Drill holes about 6 inches apart evenly around the perimeter of the trash can from top to bottom. Air is an essential ingredient in composting, so it is vital air passes through the can. Drill two holes in the bottom of the can to help with drainage. Effective composting needs to be moist but should not be soaking wet.
Place your can on two bricks or concrete blocks to lift it off the ground and provide room to place a pan underneath to catch the run-off, known as "compost tea," an excellent fertilizer for container plants as well as your garden. Place your bin away from your home to cut down on the smell and keep any possible nosy animals away.

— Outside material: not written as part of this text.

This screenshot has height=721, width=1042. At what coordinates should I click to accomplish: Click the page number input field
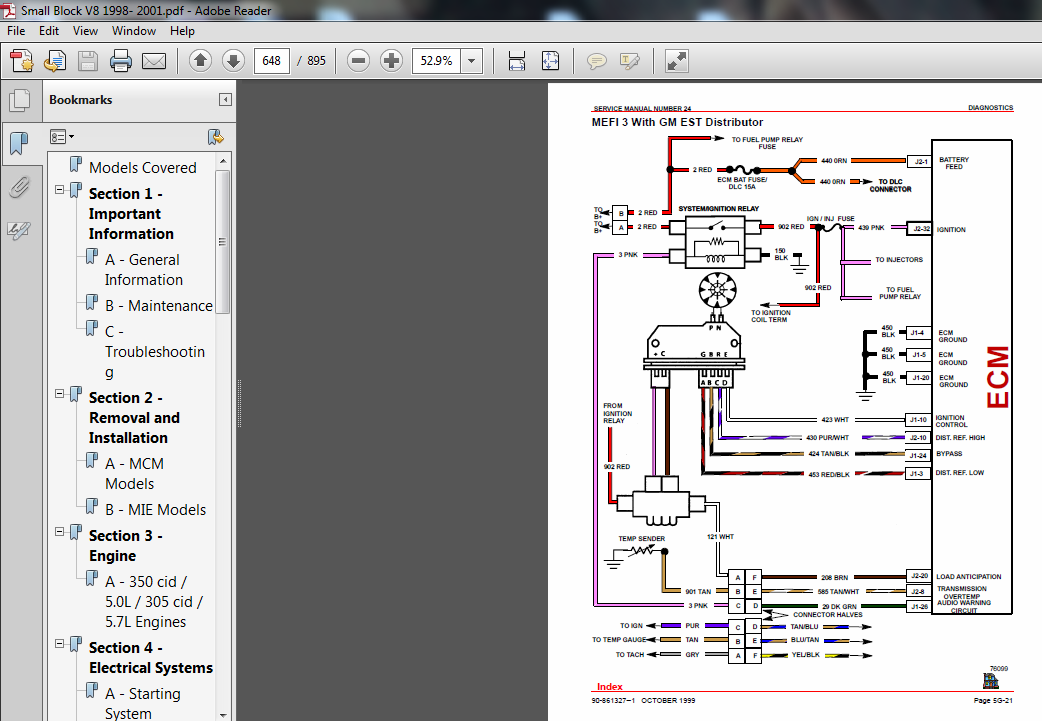pos(272,61)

Add compost ingredients, mixing brown matter like leaves, twigs, shredded newspaper and grass clippings with green matter--vegetable and fruit scraps, disease-free green plant material, eggshells, coffee grounds and tea bags. Water slightly. Layering ingredients such as instructed in stationary composters are not as necessary because the portability of your bin means you can mix it regularly.
Add red wiggler worms, if desired. You can buy red wigglers online or through full-service garden centers. They are a good addition for container compost bins. The worms quickly eat the matter, producing a vermicompost (worm poop) that is highly nutritious for your garden. Garden bins or piles sitting on the ground will attract worms through the ground, but you will need to add worms to stand-alone bins. Your composter will work without the worms, but they speed the process up.
Use an elastic cord to secure the lid to keep out pests such as raccoons.
Roll the can periodically to mix the ingredients. With the bungee cords firmly in place, lay the can on its side and roll it around. Place the bin back on the risers after you have mixed it. Your compost should be ready in a little over a month.